Only the lines from the one containing "Disable the manage feedback toggle" through the end of the records should be retyped, exactly and including both ends; pictures stay out.
......
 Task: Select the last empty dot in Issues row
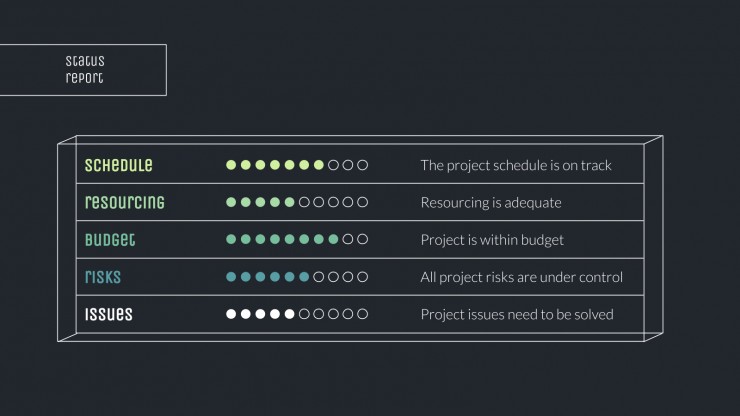coord(362,314)
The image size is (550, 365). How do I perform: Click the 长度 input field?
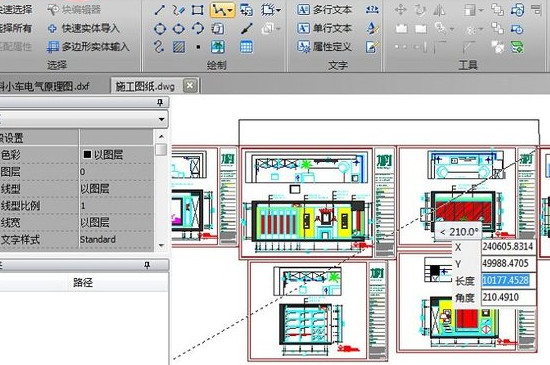pos(508,280)
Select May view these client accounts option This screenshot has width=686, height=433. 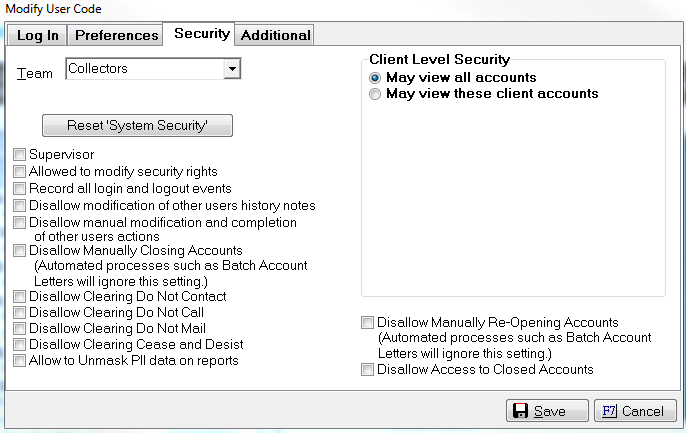[376, 94]
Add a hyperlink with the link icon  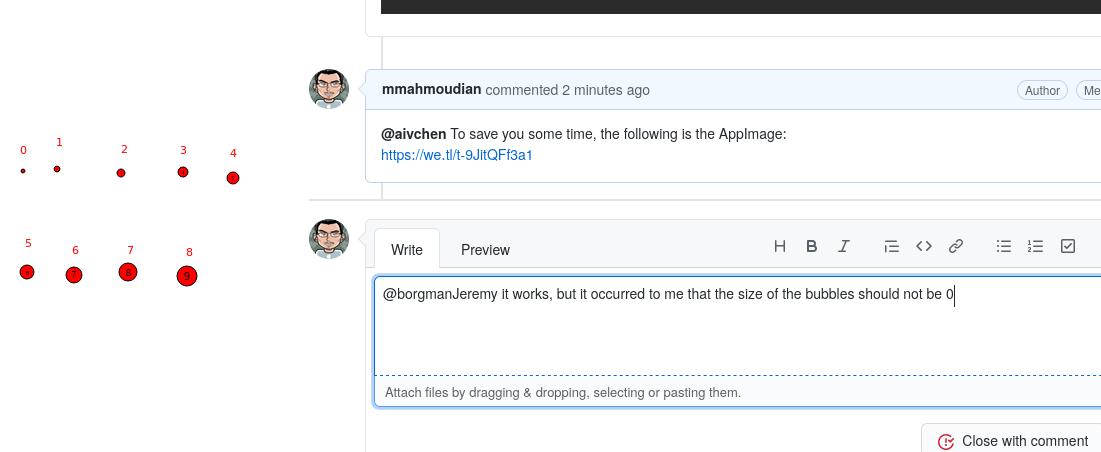click(x=956, y=246)
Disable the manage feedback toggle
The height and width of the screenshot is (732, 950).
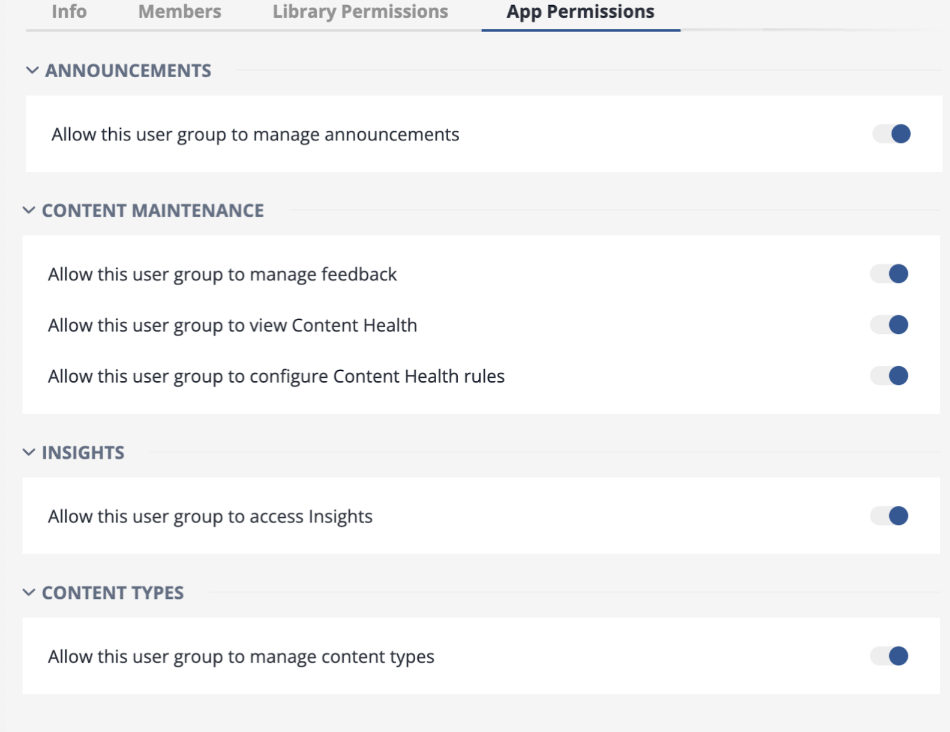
......
Expected answer:
Disable the manage feedback toggle
The height and width of the screenshot is (732, 950).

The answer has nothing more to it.